His final blog post is called, perhaps prophetically, Hiatus.

A couple of days ago I was walking and daydreaming in that stream-of-consciousness sort of way where one thought leads to another and you follow each one down its own little rabbit hole and who knows where you’ll end up. Anyway, one of those random thoughts was that Robin might die one day and I might never see him again. It was just a fleeting thought, but then he died the next day and now I will never see him again and I am flattened by that fact.

invisibleBut you know what they say, it’s better to have loved and lost. Robin marched to the beat of his own heart. He was honest and gentle and sensitive. He was smart and witty, and humble and kind. He was quirky and stubborn, a little eccentric, reclusive and sometimes lonely. He knew himself well and accepted himself for who he was, warts and all, but I think he struggled to keep his loneliness and his introversion in some kind of balance to avoid getting overwhelmed by either.
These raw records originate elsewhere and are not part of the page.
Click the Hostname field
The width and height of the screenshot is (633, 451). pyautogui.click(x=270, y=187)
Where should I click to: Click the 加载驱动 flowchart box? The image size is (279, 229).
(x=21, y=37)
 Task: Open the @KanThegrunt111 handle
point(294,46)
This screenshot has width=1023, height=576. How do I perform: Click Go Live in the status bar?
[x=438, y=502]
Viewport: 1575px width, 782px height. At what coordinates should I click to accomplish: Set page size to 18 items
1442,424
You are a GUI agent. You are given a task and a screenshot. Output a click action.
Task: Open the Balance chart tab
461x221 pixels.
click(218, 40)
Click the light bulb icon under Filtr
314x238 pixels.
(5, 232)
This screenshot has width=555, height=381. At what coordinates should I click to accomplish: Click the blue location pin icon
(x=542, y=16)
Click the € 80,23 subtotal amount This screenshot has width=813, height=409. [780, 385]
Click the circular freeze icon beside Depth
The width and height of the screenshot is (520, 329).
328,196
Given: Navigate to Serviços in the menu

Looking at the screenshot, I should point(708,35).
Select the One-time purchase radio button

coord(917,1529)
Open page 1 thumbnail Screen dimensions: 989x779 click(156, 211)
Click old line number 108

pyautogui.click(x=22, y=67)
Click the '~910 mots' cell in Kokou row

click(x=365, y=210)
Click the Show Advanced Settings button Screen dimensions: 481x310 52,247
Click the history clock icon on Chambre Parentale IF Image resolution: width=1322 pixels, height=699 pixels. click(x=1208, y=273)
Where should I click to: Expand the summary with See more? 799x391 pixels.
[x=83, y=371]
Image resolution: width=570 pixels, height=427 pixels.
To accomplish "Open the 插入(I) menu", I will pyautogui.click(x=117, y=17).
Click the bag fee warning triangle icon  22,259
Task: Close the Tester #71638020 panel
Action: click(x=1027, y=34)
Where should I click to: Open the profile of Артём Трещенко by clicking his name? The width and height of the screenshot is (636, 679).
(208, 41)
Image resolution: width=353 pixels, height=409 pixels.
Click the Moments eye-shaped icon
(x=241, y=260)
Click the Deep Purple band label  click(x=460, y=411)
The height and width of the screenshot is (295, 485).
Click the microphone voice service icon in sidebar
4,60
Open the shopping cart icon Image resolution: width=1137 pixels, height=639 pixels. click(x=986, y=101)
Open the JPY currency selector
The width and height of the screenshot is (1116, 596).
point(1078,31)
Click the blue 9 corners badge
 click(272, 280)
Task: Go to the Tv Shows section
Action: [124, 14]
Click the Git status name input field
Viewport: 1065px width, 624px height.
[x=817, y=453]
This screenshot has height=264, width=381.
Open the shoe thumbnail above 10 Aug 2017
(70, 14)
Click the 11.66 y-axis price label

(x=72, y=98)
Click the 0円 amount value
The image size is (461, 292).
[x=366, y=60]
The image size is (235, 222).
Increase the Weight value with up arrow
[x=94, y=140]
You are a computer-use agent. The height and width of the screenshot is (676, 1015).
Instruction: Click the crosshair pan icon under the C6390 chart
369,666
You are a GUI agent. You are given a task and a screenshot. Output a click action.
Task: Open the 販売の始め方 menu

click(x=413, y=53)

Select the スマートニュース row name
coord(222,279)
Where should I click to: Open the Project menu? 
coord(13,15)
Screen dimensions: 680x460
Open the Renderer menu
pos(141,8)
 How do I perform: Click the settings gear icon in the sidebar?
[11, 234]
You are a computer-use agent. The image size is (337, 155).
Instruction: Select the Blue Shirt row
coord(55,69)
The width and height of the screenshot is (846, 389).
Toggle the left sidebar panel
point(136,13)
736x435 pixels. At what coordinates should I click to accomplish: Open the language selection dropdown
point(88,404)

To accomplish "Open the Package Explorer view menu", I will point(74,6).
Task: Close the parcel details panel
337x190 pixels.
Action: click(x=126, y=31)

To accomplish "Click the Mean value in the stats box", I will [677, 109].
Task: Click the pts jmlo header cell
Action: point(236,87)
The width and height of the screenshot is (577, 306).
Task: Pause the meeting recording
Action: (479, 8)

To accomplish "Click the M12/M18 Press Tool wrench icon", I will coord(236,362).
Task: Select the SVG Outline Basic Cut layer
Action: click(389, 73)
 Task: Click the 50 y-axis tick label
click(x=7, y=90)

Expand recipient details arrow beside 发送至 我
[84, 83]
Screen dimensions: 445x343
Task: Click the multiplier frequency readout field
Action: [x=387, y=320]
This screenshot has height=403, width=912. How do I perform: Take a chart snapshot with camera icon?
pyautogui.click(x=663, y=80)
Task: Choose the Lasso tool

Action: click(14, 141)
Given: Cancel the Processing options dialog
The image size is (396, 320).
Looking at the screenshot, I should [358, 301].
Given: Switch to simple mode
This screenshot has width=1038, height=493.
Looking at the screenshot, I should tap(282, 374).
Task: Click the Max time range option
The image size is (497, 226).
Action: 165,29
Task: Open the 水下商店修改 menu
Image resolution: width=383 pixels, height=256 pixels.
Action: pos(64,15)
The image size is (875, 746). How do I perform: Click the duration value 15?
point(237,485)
And these are the things that made Robin Robin.

Thoughts and memories have been randomly floating to the surface ever since I heard the news:

Writing: Robin didn’t consider himself a writer because he said writers are driven to write, and he wasn’t. Nevertheless, he won first prize in The Toronto Star’s short story contest many years ago. He let me read his story and it was excellent. It was about a boy who found his mother’s secret stash of chocolate, and ate it. His writing style was simple, honest and direct. He could accomplish a lot with very few words.

The burlap people are back!

The burlap people are back!

Pictures: Robin was a wonderfully talented photographer, and I loved how clever and witty some of his pictures were.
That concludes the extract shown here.